Records drawn from a dataset:
┄┄┄┄┄┄┄┄┄┄
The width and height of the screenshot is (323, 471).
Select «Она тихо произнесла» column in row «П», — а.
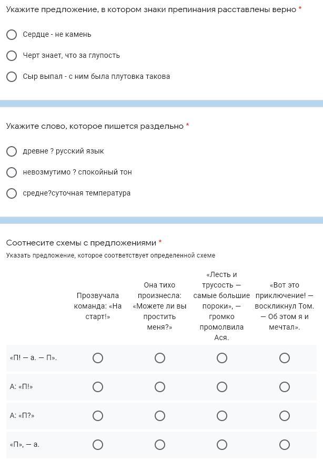pos(160,445)
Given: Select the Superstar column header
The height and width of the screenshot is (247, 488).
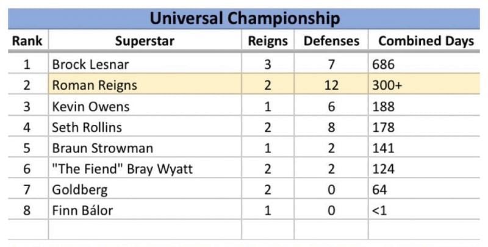Looking at the screenshot, I should [145, 41].
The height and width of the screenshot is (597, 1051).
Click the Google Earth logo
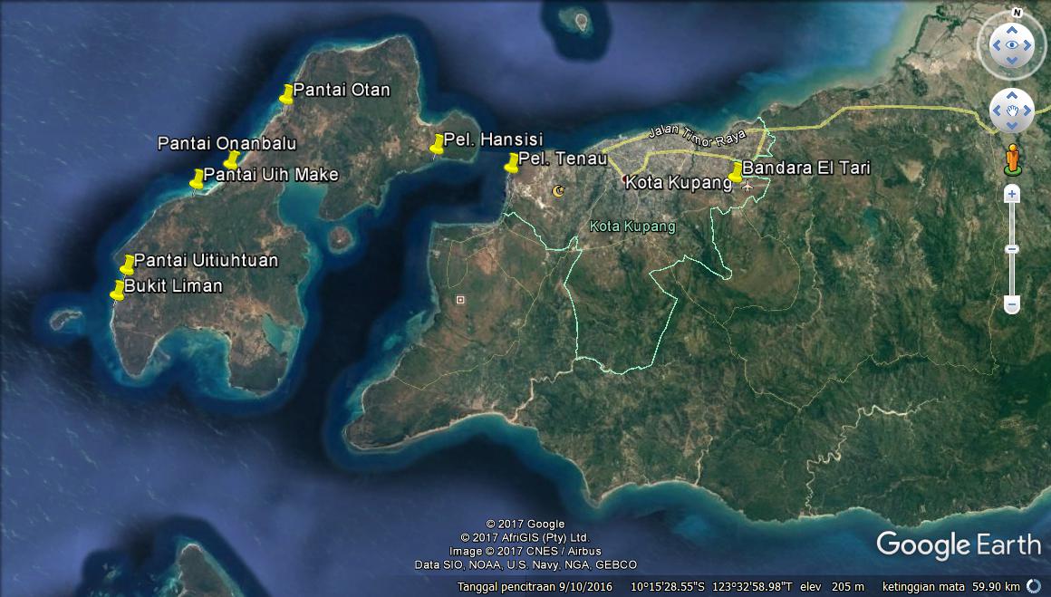point(959,545)
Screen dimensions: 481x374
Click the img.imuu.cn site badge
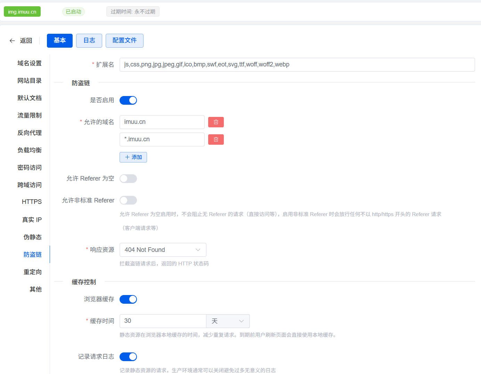click(x=22, y=12)
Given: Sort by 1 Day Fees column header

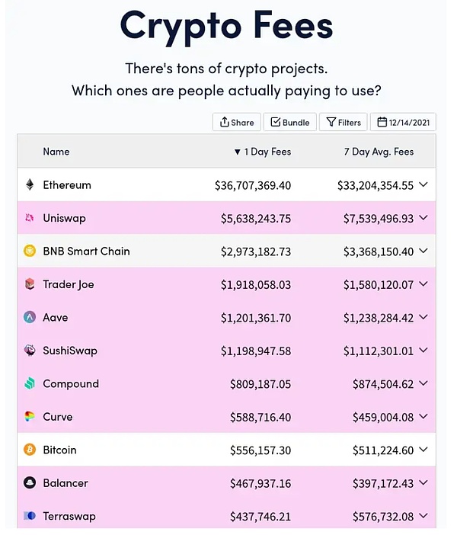Looking at the screenshot, I should 262,152.
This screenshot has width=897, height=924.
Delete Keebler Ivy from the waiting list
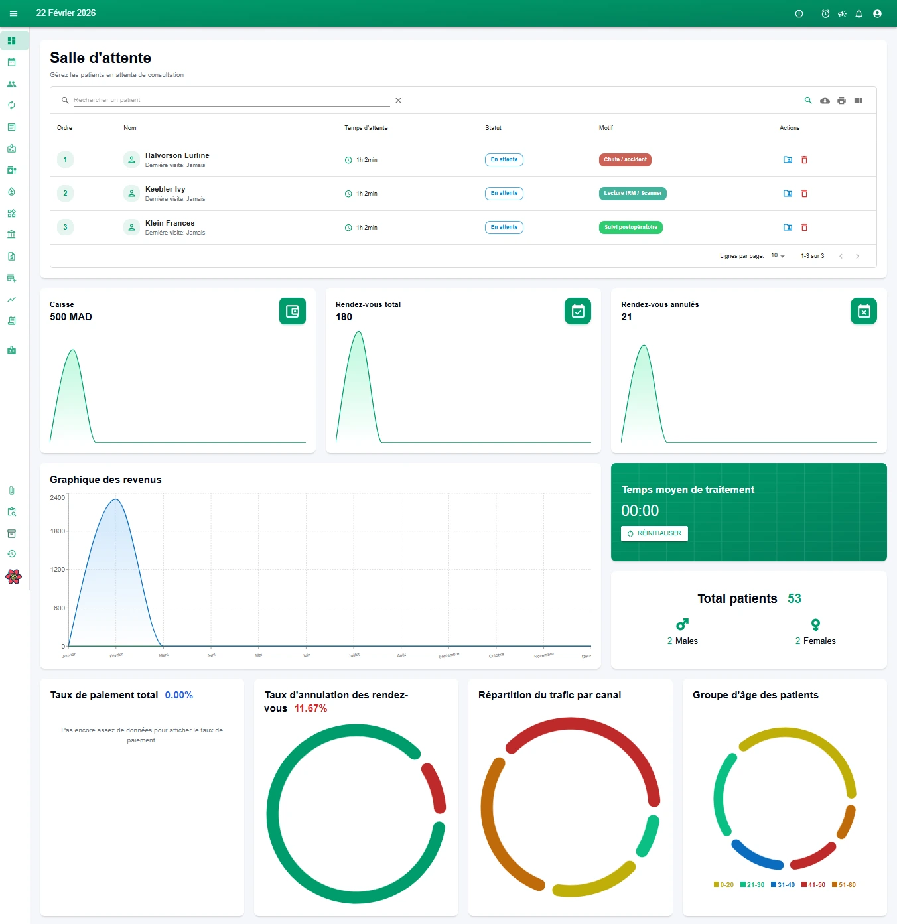804,194
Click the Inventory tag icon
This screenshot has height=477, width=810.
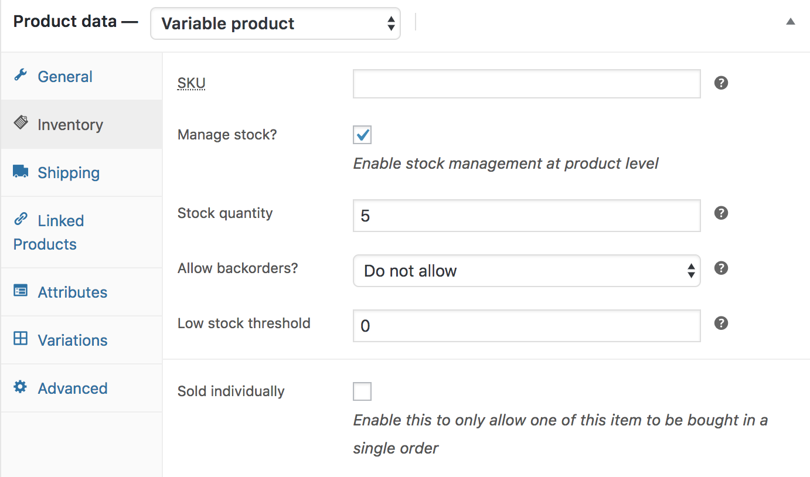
┄┄┄┄┄┄┄┄┄┄
Requirement:
Using the entries, return every line where the word "This" can be found.

Response box:
This screenshot has width=897, height=924.
This screenshot has height=477, width=810.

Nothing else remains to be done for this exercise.